Socialist leader Evangelos Venizelos accused Ms Lagarde of "insulting the Greek people".
Left-wing leader Alexis Tsipras insisted: "Greek workers pay their taxes, which are unbearable."
In her interview with the UK's Guardian newspaper, Ms Lagarde suggested it was payback time for Greece.
She said she was more concerned about poverty-stricken children in sub-Saharan Africa than Greeks hit by the economic crisis.
Greece has promised to implement tough austerity measures in return for a multi-billion euro EU-IMF bailout. But the deal is under threat following inconclusive elections in May.
After thousands of angry messages were posted on her Facebook page, the head of the International Monetary Fund wrote that she was "very sympathetic to the Greek people and the challenges they are facing".
"That's why the IMF is supporting Greece in its endeavour to overcome the current crisis," she said.
Mr Venizelos told an election rally that he welcomed Ms Lagarde's Facebook message, but added: "Nobody can humiliate the Greek people during the crisis.
"I say this today addressing specifically Ms Lagarde... who with her stance insulted the Greek people," he said.
Alexis Tsipras's Syriza party opposes the tough conditions for the bailout
Mr Tsipras, whose Syriza party is one of the two main contenders for the 17 June election, said: "The last thing we seek in Greece is her sympathy.
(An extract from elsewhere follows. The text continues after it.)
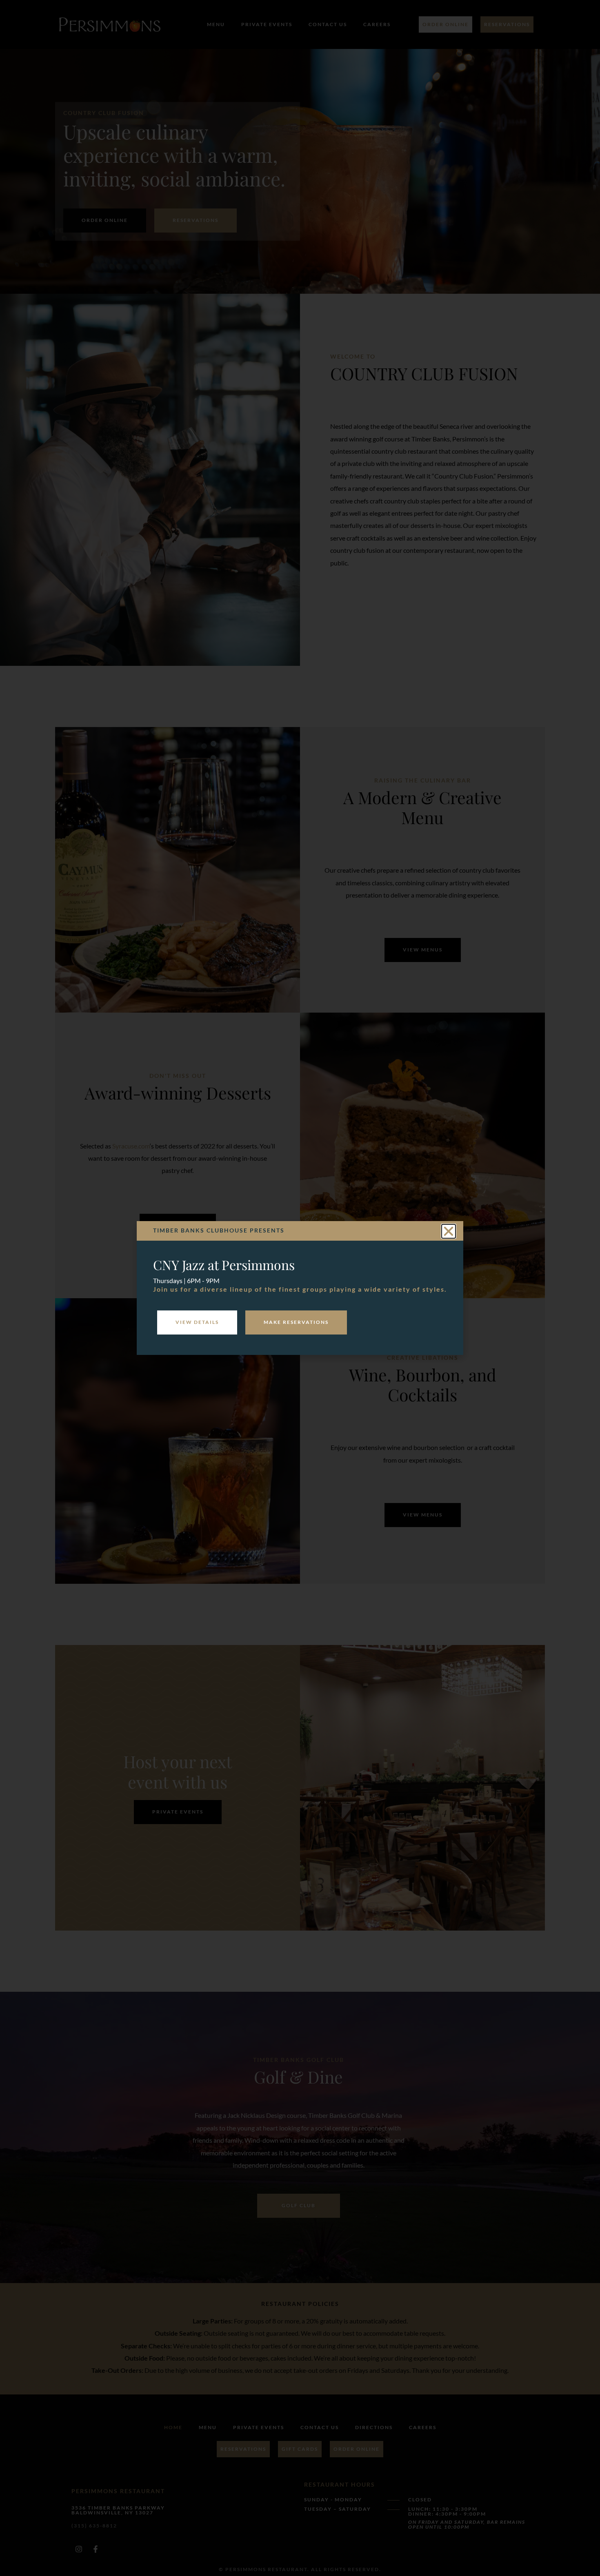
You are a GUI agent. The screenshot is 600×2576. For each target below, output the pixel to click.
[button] (448, 1231)
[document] (300, 1288)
Greek workers pay their taxes, which are unbearable.
"For tax-evaders, she should turn to Pasok and New Democracy [previous coalition government partners] to explain to her why they haven't touched the big money and have been chasing the simple worker for two years."
French minister Najat Vallaud-Belkacem told France's Canal+ TV that Ms Lagarde should not have made the comments.
"I find (her point of view) rather simplistic and stereotypical. I think that these days it shouldn't be about trying to teach people a lesson," she said.
French far-left politician Jean-Luc Melenchon even said Ms Lagarde should resign over the comments.
"What gives her the right to speak in this manner to the Greeks?" he said in an interview with France 3 TV.
Fears are growing that Athens may be forced to leave the eurozone if the June election produces a government opposed to the bailout deal.
That could possibly trigger a run on banks - not only in Greece but in other eurozone nations, experts warn.
In the interview published on Friday, Ms Lagarde said: "As far as Athens is concerned, I also think about all those people who are trying to escape tax all the time. All these people in Greece who are trying to escape tax.
"I think they should also help themselves collectively."
She added: "I think more of the little kids from a school in a little village in Niger who get teaching two hours a day, sharing one chair for three of them, and who are very keen to get an education. I have them in my mind all the time.
"Because I think they need even more help than the people in Athens."
When asked if she was saying to the Greeks that it was now payback time, Ms Lagarde responded: "That's right."